══ Supplied material ══

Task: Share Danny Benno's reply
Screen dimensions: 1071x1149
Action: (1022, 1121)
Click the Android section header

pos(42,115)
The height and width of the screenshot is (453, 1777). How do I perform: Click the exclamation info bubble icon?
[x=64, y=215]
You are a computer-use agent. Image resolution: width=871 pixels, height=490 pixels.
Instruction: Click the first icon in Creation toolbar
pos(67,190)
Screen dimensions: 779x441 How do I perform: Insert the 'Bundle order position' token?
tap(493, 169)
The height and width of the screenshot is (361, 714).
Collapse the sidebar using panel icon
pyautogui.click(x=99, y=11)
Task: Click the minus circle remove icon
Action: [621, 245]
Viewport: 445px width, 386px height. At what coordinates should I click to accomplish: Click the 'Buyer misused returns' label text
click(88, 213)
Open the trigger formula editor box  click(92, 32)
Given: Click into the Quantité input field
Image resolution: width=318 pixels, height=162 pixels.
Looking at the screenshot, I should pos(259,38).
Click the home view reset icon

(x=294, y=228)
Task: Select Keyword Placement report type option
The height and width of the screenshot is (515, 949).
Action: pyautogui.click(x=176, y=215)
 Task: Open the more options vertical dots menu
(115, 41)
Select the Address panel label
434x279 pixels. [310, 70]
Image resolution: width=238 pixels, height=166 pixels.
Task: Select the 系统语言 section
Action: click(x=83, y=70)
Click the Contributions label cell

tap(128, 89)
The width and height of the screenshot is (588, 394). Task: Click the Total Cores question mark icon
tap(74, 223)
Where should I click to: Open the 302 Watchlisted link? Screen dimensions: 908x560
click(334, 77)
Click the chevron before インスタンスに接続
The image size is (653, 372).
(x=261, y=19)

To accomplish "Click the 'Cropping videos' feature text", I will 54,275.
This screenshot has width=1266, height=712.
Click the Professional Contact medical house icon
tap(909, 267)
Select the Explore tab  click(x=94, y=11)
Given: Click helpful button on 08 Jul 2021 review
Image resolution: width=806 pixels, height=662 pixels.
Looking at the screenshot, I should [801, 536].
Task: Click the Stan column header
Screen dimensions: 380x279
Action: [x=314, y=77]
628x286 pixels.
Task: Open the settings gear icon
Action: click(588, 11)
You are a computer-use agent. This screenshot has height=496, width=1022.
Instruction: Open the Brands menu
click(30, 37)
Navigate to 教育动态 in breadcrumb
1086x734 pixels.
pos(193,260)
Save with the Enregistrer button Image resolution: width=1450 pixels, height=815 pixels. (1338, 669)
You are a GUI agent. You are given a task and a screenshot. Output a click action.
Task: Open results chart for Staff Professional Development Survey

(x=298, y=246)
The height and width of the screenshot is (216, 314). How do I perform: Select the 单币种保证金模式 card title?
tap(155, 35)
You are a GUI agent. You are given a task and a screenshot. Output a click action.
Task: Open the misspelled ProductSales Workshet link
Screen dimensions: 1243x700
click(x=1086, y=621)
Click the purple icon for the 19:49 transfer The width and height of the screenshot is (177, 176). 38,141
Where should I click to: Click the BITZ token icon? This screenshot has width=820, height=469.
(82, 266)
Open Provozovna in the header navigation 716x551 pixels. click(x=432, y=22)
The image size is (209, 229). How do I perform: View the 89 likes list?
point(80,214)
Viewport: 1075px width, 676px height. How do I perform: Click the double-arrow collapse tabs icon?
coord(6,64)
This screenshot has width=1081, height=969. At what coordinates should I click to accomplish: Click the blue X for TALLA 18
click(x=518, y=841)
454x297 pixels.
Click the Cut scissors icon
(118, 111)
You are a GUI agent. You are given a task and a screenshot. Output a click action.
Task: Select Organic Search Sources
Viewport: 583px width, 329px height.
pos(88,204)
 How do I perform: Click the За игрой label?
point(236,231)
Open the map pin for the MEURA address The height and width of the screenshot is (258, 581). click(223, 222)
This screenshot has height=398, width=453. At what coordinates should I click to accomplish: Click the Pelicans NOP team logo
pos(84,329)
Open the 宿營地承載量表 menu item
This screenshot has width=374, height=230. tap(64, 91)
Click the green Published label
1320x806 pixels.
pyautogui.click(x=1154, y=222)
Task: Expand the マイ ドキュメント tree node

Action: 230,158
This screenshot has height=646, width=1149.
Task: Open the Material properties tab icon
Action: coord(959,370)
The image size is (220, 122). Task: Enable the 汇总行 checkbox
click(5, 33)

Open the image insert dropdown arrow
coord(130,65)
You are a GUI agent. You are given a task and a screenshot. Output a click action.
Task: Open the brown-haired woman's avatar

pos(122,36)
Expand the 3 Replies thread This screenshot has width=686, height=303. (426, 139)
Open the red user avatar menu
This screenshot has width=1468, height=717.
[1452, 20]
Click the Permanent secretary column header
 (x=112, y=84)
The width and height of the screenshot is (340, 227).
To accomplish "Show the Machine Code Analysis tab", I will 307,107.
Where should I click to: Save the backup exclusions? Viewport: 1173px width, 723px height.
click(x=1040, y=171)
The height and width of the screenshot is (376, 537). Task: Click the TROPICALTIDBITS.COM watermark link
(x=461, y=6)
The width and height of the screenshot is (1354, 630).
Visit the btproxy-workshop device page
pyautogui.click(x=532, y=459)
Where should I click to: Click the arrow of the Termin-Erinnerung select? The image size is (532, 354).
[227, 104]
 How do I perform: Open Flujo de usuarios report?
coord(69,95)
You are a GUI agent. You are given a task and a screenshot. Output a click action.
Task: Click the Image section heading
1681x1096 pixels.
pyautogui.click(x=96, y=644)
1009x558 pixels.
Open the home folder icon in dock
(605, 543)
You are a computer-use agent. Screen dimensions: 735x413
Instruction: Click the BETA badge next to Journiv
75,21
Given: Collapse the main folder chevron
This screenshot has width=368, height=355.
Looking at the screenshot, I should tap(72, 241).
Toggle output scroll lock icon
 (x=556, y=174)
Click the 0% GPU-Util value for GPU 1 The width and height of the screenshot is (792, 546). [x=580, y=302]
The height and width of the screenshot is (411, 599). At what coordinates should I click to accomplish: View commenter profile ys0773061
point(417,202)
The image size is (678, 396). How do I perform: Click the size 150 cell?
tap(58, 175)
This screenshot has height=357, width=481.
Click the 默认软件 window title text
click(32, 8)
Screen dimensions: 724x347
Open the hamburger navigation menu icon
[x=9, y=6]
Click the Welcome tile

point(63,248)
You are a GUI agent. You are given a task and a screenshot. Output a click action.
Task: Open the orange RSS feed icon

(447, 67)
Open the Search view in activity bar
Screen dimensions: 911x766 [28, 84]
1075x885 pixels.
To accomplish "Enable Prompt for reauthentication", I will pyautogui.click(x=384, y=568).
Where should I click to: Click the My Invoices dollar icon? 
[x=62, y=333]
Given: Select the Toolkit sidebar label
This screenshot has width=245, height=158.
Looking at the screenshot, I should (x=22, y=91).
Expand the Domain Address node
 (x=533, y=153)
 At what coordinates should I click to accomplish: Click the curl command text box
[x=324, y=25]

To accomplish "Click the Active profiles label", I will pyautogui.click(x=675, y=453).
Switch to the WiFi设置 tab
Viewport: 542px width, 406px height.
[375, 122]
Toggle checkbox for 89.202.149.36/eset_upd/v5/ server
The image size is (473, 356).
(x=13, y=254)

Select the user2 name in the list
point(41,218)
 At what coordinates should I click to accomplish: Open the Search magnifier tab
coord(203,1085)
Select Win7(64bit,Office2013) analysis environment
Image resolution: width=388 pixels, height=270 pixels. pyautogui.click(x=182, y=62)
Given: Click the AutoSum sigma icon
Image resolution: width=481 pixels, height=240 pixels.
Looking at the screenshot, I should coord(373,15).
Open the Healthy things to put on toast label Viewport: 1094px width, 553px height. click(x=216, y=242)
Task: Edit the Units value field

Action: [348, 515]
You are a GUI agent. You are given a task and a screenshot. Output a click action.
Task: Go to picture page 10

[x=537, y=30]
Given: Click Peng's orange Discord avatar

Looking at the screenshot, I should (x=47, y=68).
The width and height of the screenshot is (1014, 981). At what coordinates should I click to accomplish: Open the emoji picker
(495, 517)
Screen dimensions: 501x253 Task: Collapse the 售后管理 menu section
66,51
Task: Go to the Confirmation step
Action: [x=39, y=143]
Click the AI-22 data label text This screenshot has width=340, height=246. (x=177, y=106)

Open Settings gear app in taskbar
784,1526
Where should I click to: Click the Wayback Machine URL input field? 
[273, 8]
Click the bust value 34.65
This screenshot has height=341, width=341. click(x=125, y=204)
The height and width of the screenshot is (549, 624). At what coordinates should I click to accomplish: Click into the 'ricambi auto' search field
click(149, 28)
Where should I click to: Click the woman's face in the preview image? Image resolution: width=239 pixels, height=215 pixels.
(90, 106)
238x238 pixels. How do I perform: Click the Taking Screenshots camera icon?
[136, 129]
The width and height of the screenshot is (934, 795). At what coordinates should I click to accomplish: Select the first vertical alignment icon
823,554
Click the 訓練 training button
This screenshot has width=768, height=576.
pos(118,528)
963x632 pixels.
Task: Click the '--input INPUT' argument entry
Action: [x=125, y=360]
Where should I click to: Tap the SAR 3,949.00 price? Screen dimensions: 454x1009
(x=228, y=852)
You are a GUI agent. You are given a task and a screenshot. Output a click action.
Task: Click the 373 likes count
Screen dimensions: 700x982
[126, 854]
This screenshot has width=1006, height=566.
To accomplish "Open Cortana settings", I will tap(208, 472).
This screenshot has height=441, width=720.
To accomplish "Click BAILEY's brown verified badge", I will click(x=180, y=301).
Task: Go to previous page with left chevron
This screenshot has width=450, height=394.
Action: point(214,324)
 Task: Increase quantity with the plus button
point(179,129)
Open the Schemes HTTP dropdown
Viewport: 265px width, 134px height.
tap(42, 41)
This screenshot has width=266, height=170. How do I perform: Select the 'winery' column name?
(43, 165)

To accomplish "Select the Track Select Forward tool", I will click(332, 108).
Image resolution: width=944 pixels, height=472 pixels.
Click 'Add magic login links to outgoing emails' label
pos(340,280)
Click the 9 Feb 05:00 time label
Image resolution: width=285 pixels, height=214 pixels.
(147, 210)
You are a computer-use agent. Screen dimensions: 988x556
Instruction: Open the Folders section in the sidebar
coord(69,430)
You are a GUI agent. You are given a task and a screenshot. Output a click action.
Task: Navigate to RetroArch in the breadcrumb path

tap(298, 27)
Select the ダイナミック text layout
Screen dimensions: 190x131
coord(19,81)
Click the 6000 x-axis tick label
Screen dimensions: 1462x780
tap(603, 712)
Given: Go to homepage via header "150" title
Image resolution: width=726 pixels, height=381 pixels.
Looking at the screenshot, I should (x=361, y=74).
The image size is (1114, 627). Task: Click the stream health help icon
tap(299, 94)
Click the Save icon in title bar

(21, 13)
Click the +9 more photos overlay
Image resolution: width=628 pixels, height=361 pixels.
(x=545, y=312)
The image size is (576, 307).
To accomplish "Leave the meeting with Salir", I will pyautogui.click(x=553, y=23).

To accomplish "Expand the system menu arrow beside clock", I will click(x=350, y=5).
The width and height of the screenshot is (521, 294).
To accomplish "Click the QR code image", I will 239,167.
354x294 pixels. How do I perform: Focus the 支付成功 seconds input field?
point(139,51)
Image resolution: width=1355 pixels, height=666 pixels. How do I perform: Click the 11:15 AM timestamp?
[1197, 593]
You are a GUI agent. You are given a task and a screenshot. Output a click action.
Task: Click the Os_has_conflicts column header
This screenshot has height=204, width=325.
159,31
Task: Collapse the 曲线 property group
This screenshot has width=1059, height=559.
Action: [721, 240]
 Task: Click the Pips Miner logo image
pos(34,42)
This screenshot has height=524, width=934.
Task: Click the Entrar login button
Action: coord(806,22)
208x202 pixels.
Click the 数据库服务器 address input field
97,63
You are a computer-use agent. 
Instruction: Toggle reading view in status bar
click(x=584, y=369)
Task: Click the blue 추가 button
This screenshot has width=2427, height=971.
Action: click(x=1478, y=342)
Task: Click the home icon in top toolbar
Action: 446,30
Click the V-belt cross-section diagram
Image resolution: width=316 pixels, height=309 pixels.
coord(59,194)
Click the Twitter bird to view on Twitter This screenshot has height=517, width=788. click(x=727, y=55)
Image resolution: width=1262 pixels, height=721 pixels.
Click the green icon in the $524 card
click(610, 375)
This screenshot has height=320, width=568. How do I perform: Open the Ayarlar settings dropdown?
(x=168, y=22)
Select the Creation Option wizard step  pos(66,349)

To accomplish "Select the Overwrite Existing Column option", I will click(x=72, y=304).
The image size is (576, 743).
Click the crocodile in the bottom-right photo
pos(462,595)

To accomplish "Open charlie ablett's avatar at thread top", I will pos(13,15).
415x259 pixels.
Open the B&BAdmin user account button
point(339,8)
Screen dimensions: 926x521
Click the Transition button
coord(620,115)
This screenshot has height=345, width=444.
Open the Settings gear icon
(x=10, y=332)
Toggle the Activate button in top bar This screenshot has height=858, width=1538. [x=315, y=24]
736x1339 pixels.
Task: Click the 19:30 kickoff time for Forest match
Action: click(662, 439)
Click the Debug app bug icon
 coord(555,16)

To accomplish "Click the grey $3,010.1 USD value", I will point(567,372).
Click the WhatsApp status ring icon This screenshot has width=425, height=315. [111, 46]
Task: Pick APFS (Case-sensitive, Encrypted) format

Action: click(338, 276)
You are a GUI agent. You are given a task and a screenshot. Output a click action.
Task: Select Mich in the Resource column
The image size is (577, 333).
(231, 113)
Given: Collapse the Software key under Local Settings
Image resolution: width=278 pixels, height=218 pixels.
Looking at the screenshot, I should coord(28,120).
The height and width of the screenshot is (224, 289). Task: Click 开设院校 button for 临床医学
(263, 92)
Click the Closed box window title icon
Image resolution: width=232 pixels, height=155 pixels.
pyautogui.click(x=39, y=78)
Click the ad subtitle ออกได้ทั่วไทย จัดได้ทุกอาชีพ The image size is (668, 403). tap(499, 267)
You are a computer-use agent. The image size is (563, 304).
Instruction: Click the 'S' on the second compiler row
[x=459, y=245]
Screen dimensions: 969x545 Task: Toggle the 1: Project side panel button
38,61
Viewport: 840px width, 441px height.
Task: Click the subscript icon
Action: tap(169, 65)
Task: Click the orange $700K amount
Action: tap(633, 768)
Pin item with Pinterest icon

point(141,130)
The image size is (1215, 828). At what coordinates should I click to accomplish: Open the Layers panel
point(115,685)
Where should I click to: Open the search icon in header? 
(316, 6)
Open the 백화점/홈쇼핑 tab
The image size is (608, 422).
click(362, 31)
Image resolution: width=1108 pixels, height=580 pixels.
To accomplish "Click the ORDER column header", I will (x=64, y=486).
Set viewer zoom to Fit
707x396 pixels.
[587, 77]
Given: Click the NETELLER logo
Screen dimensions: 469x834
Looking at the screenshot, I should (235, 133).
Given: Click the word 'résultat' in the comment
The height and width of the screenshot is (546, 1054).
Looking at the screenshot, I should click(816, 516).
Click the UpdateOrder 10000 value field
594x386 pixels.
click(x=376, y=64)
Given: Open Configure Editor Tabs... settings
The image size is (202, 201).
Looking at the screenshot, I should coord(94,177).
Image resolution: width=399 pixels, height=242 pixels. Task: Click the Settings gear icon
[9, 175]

═══

What you will do: Gather each line from the listing above that holds "computer".

Solved problem:
You are a computer-use agent. Image resolution: width=871 pixels, height=490 pixels.
You are a computer-use agent. This screenshot has height=496, width=1022.
You are a computer-use agent. Screen dimensions: 735x413
You are a computer-use agent. Screen dimensions: 988x556
You are a computer-use agent. 
You are a computer-use agent. The image size is (563, 304).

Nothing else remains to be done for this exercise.